**Activity:**
Go through the records below and copy out every line holding "Task".

**The data:**
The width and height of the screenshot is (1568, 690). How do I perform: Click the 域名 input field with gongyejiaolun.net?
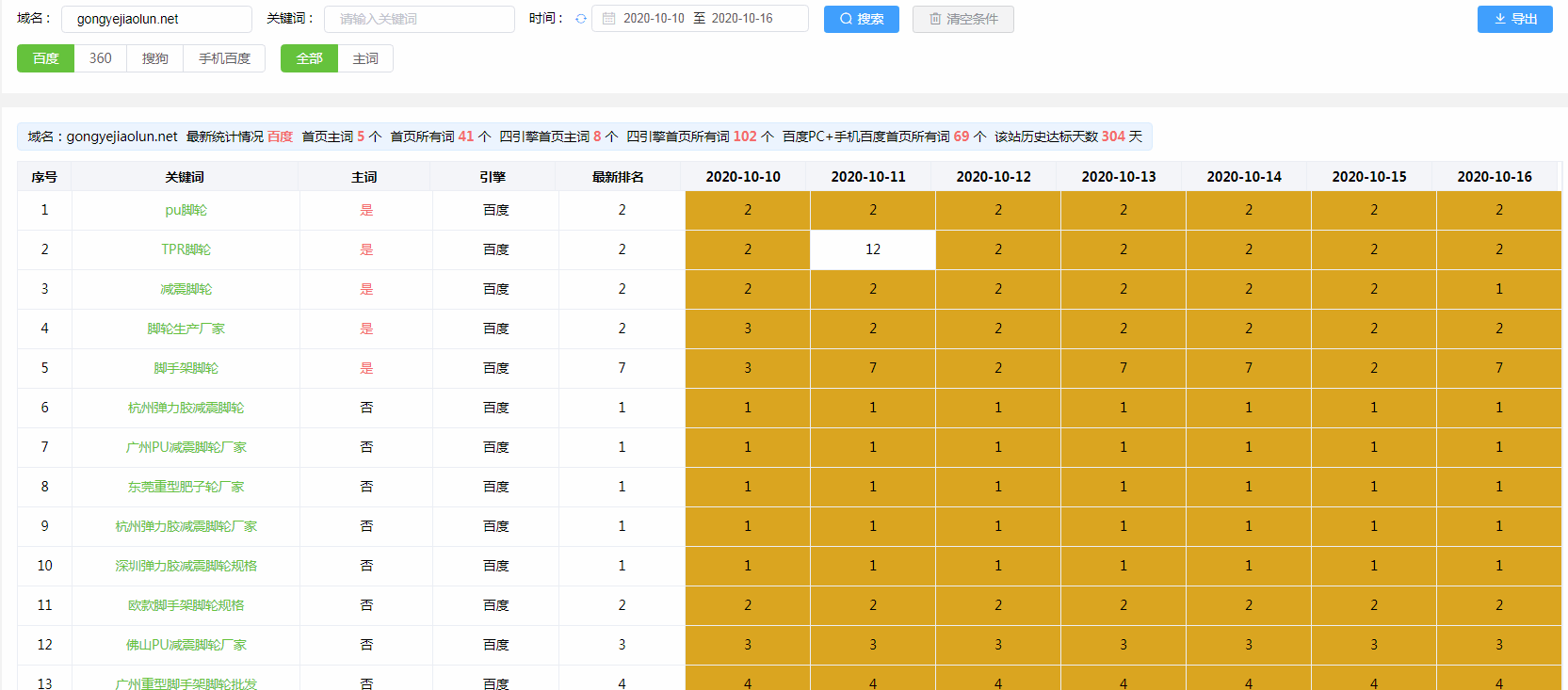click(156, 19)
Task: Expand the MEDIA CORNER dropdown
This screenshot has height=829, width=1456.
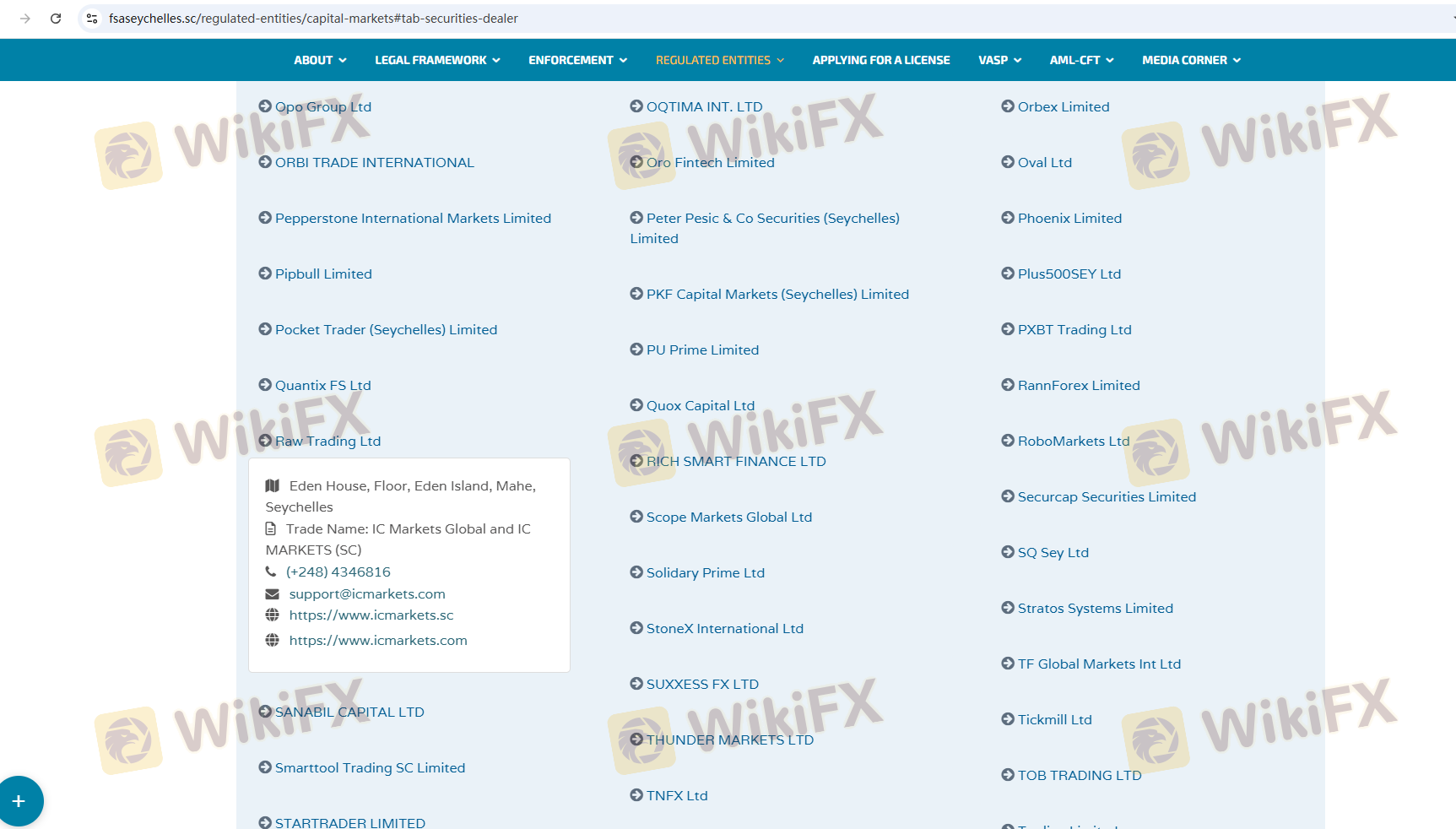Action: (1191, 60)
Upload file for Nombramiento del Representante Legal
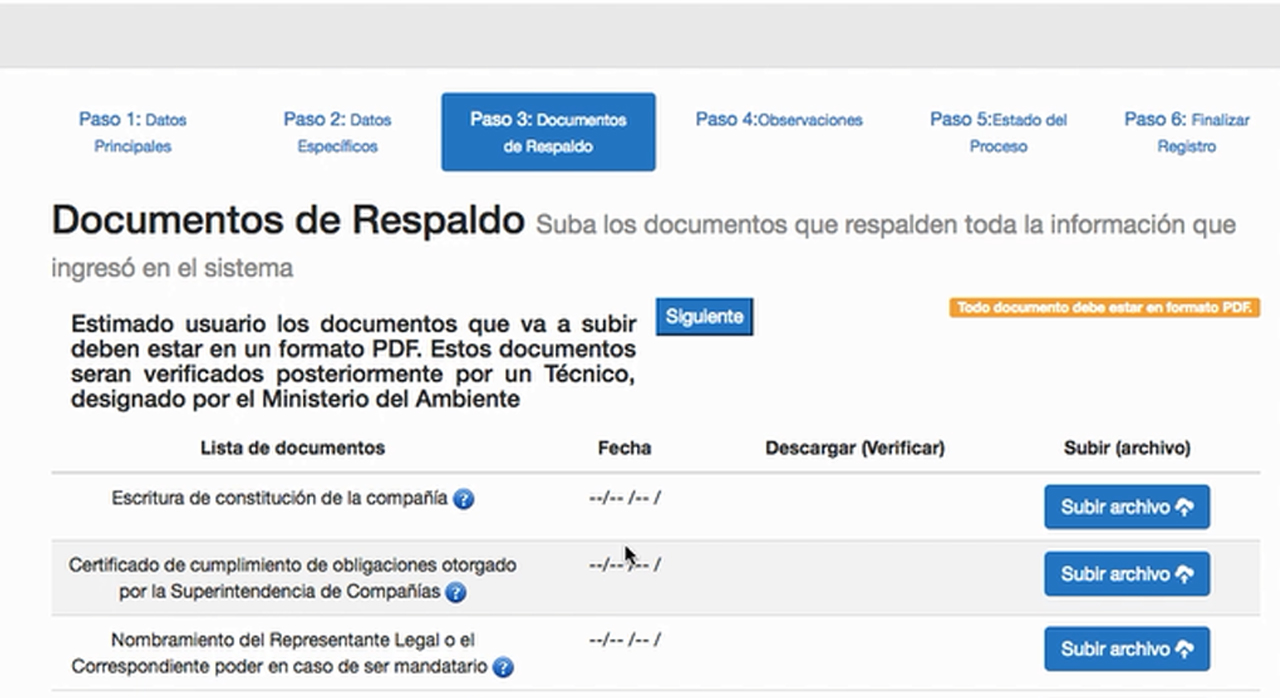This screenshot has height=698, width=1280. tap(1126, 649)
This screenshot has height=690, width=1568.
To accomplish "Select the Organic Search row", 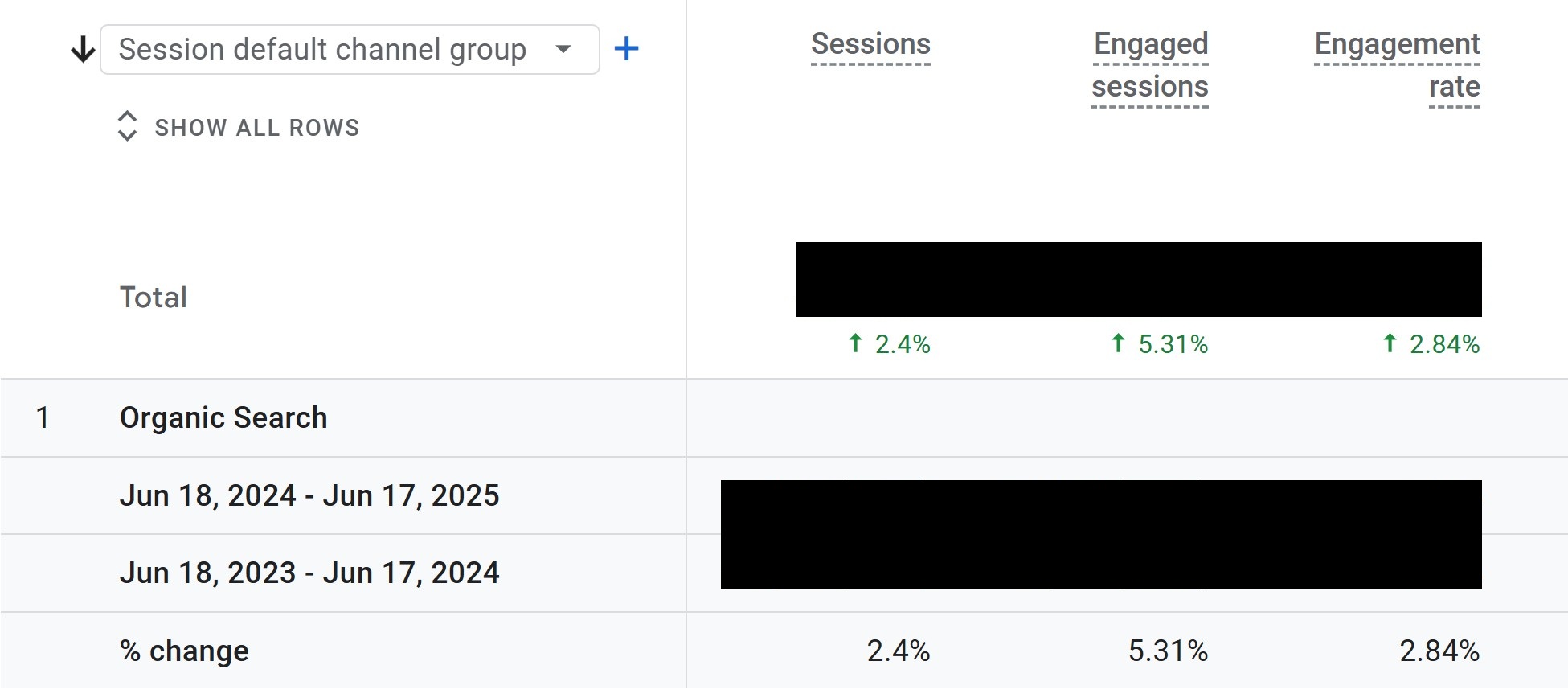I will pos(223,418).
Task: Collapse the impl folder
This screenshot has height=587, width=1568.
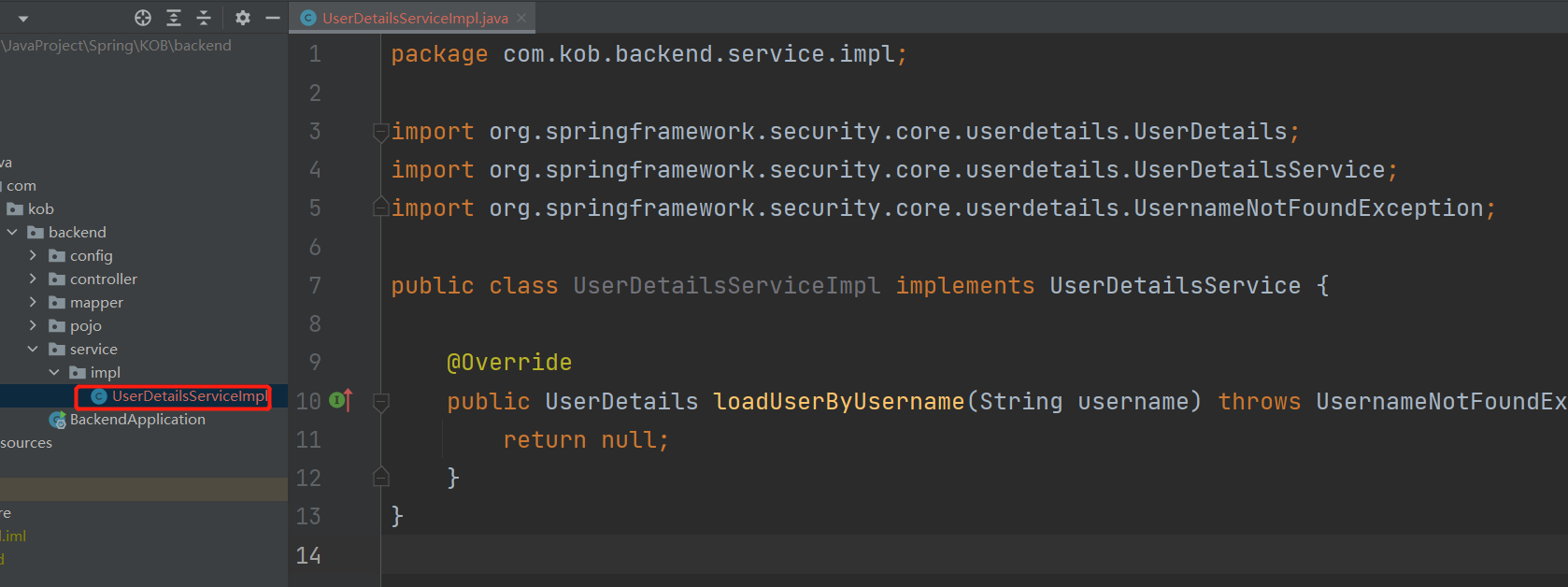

**Worked solution:**
Task: Expand the MEDIA CORNER dropdown
Task: Collapse the impl folder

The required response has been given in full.